See my bitcointools tree for a (python) tool that dumps out the information in the wallet in a human-readable form.
from bitcoin.
I'm currently working on a patch that will allow export and import of wallets in a human readable form.
The format i've been using currently has lines of this form:
[privatekey] [block nr of earlest unredeemed output to this key] # [address] [available BTC]
The part after the # is optional, since only the private key suffices, the rest can be derived, The block number was suggested by Gavin on the forum somewhere, as an optimization.
Maybe adding address labels is useful as well.
from bitcoin.
There has been some discussion relating to a so-called ".bitkeys" format, which would be a standardised human-readable text file format for storing Bitcoin private key data.
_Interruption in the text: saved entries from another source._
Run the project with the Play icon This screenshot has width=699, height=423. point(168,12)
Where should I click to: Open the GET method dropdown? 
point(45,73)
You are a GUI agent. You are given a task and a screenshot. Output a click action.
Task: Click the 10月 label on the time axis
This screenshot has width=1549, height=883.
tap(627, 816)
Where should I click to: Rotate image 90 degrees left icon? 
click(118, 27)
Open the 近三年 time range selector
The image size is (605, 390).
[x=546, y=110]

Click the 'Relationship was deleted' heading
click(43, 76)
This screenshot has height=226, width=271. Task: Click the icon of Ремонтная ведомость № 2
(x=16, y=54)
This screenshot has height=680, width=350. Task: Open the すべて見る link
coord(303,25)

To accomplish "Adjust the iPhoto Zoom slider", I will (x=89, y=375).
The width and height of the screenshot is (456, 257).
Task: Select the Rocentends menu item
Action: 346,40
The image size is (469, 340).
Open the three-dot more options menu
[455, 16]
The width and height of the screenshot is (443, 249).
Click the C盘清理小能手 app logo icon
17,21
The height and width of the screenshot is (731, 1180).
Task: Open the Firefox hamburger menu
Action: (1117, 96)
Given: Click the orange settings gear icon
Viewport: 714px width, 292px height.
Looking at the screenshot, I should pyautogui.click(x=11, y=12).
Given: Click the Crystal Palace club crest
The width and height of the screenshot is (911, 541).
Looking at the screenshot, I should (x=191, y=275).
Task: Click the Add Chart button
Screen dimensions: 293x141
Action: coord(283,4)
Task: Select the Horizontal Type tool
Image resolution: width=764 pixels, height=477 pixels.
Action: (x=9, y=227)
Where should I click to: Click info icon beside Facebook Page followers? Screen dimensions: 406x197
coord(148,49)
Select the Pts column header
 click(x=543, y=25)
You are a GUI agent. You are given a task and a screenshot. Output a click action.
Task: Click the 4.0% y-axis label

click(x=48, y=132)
It seems to have been suggested here by [mike]:
http://www.bitcoin.org/smf/index.php?topic=3638.40
I don't know if the format discussion has moved elsewhere, but you should try to be compatible with this format.
Basically, this means your file should start with v=1 (version, I assume). Exporter should write v=1, importer should check for v=1.
Otherwise, what you suggest is almost right, but the private key and block number should be comma-separated:
base58 encoded privkey,block number # comment
Everything after the hash is a comment. You said it was "optional" but that sort of implies that your software will possibly be looking for an address and available BTC. It should not, since the format should allow arbitrary machine-ignored text after the #. So your exporter should write # [address] [available BTC] or whatever you want, but your importer should completely ignore everything after the comment and just use the privatekey to derive the public key and address.
Also note, if you haven't written the code for this already, that I already implemented, in C using OpenSSL, the code to take a 32-byte private key and generate the full 279-byte DER key (which Bitcoin internally calls the "private key") and 65-byte public key. My intention was for my code to eventually be used inside Bitcoin itself, so please use it if you can:
It is currently a command-line program which takes the private key as input and produces the DER key (of which the public key is a substring), but it is very well documented and could easily be adapted into a bitkeys file reader.
from bitcoin.
Sure, that thread is where i got the idea, i couldn't remember where it was. The code for importing and exporting private keys also already exists, see http://www.bitcoin.org/smf/index.php?topic=3906. The hard part is keeping the data structures in bitcoind intact and up to date when importing things.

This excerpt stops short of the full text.